→ **ACTIVITY**
In the listing that follows, copy out each line that includes the word "Toggle".

■ ■ ■ ■ ■

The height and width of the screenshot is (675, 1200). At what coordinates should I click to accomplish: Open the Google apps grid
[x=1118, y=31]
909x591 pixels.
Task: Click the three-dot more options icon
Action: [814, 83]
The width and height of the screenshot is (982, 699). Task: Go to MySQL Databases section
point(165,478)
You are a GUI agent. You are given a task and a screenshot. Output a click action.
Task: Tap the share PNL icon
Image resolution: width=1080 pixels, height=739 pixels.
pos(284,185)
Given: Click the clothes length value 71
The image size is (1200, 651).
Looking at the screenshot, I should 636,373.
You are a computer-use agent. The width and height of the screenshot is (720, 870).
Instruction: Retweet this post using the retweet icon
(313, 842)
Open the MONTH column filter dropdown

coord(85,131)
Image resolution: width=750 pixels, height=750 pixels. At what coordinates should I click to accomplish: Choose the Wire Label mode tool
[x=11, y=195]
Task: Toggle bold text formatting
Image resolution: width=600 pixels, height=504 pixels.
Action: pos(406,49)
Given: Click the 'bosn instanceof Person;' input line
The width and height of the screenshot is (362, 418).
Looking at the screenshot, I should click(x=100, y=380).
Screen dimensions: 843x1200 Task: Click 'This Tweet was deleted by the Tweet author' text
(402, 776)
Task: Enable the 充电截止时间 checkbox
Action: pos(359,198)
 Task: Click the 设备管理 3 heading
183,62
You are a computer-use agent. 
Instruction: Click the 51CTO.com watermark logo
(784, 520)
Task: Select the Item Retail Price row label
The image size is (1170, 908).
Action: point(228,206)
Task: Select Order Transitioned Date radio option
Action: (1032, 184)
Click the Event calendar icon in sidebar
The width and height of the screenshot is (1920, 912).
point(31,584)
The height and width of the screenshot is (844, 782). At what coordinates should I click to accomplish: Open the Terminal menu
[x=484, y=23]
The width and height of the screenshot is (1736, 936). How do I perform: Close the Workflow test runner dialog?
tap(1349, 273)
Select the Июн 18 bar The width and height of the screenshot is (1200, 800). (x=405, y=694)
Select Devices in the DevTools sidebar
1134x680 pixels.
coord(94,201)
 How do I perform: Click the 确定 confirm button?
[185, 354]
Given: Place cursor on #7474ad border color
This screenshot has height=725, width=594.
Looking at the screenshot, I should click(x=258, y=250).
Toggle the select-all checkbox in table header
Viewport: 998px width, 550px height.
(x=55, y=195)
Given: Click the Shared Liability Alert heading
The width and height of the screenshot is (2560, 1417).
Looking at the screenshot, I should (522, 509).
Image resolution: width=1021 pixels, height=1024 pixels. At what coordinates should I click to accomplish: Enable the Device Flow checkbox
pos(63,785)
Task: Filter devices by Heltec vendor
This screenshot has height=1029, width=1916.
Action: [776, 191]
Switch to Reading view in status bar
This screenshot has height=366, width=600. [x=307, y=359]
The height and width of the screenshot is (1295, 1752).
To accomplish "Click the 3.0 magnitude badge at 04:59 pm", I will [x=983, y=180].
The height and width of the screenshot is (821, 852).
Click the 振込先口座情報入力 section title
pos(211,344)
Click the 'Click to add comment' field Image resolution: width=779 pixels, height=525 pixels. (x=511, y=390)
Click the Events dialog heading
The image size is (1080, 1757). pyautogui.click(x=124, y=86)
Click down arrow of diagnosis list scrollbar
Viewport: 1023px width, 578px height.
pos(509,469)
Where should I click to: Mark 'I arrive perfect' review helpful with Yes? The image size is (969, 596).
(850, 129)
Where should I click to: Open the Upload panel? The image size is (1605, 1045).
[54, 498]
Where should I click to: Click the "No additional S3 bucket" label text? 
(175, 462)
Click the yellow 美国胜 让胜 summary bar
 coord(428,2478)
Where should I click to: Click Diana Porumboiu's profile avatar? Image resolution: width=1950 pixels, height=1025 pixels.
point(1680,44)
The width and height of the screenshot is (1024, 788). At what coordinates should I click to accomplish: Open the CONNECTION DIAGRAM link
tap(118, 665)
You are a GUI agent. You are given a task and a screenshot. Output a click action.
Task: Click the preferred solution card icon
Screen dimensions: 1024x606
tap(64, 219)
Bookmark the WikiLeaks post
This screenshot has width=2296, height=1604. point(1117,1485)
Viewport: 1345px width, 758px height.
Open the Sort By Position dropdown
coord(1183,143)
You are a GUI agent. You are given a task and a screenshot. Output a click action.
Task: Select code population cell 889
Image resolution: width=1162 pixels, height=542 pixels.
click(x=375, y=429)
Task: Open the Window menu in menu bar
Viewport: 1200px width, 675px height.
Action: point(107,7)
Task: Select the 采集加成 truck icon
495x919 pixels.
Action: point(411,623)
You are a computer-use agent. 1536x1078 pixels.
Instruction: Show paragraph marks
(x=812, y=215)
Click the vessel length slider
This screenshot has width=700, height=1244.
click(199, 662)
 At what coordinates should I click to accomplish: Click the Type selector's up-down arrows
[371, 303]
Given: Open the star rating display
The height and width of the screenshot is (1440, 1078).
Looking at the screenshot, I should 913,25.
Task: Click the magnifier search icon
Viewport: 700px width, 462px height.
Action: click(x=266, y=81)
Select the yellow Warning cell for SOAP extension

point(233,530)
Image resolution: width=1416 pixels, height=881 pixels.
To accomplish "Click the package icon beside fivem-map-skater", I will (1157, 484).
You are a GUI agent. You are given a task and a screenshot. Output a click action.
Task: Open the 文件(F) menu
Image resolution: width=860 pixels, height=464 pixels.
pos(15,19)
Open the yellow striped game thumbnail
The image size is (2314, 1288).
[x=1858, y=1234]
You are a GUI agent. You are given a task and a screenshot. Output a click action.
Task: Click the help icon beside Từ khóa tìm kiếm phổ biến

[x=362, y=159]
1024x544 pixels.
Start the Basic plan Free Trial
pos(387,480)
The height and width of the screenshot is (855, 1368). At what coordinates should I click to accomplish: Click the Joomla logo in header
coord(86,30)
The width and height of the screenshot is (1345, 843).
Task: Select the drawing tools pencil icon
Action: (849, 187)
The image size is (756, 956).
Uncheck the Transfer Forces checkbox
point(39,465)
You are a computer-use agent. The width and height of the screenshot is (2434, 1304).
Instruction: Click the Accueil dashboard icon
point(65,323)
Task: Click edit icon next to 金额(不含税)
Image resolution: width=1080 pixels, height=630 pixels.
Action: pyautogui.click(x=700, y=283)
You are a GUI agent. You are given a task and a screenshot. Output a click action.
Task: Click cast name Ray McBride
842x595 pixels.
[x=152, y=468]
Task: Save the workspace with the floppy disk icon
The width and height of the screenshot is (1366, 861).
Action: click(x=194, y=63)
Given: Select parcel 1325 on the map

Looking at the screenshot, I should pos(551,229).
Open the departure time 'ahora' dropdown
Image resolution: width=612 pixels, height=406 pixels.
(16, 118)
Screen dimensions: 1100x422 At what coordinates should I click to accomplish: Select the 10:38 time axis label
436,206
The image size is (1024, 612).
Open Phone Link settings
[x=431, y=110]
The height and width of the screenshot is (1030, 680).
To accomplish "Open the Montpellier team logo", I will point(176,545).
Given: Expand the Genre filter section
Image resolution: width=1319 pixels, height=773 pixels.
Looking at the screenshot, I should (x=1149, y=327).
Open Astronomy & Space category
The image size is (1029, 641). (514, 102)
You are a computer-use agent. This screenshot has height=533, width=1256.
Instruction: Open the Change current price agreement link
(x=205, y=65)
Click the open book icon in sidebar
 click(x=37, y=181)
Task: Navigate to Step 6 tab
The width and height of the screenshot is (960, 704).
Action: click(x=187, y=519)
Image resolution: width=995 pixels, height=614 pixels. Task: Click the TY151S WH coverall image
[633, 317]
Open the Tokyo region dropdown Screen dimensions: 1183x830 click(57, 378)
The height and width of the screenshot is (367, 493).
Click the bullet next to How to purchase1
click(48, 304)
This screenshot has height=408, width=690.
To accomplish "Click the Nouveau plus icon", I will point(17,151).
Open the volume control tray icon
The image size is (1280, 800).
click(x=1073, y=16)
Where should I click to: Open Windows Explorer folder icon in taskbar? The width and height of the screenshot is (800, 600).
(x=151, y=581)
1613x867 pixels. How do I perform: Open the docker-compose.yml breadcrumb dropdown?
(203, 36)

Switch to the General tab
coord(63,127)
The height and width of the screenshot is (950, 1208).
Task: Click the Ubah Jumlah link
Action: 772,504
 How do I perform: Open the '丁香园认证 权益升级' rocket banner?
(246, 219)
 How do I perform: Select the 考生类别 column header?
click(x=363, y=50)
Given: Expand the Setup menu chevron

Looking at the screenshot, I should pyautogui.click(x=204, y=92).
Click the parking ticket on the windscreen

■ ■ ■ ■ ■

→ **TASK SOLUTION**
Task: Toggle bold text formatting
Toggle the select-all checkbox in table header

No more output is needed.